• _Your assignment_
Your response should consist of the full data, set down exactly.

[Stored items]

=== Section Start ===

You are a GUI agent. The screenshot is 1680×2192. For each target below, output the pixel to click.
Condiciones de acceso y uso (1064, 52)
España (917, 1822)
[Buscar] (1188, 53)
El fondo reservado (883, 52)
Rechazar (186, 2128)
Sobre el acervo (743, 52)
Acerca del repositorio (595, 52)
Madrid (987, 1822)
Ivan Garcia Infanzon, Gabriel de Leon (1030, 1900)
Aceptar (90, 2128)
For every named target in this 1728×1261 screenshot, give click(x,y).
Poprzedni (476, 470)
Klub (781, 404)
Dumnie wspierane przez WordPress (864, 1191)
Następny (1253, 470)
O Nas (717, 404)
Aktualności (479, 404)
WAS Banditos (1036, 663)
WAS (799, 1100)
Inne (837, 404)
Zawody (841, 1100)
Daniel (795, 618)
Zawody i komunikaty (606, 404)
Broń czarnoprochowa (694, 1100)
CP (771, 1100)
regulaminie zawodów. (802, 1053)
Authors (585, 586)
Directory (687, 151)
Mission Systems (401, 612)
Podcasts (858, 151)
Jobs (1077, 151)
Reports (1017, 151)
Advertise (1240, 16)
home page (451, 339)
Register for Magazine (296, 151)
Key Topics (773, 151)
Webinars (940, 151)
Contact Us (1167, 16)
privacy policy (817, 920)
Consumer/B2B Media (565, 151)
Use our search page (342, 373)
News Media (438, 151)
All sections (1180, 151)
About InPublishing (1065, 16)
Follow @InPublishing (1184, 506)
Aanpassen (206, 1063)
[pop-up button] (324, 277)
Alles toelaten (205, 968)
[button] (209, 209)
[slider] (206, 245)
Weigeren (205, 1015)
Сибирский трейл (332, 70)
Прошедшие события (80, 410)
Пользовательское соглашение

=== Section End ===

• _Answer for the task_
You are a GUI agent. The screenshot is 1680×2192. For each target below, output the pixel to click.
Condiciones de acceso y uso (1064, 52)
España (917, 1822)
[Buscar] (1188, 53)
El fondo reservado (883, 52)
Rechazar (186, 2128)
Sobre el acervo (743, 52)
Acerca del repositorio (595, 52)
Madrid (987, 1822)
Ivan Garcia Infanzon, Gabriel de Leon (1030, 1900)
Aceptar (90, 2128)
For every named target in this 1728×1261 screenshot, give click(x,y).
Poprzedni (476, 470)
Klub (781, 404)
Dumnie wspierane przez WordPress (864, 1191)
Następny (1253, 470)
O Nas (717, 404)
Aktualności (479, 404)
WAS Banditos (1036, 663)
WAS (799, 1100)
Inne (837, 404)
Zawody (841, 1100)
Daniel (795, 618)
Zawody i komunikaty (606, 404)
Broń czarnoprochowa (694, 1100)
CP (771, 1100)
regulaminie zawodów. (802, 1053)
Authors (585, 586)
Directory (687, 151)
Mission Systems (401, 612)
Podcasts (858, 151)
Jobs (1077, 151)
Reports (1017, 151)
Advertise (1240, 16)
home page (451, 339)
Register for Magazine (296, 151)
Key Topics (773, 151)
Webinars (940, 151)
Contact Us (1167, 16)
privacy policy (817, 920)
Consumer/B2B Media (565, 151)
Use our search page (342, 373)
News Media (438, 151)
All sections (1180, 151)
About InPublishing (1065, 16)
Follow @InPublishing (1184, 506)
Aanpassen (206, 1063)
[pop-up button] (324, 277)
Alles toelaten (205, 968)
[button] (209, 209)
[slider] (206, 245)
Weigeren (205, 1015)
Сибирский трейл (332, 70)
Прошедшие события (80, 410)
Пользовательское соглашение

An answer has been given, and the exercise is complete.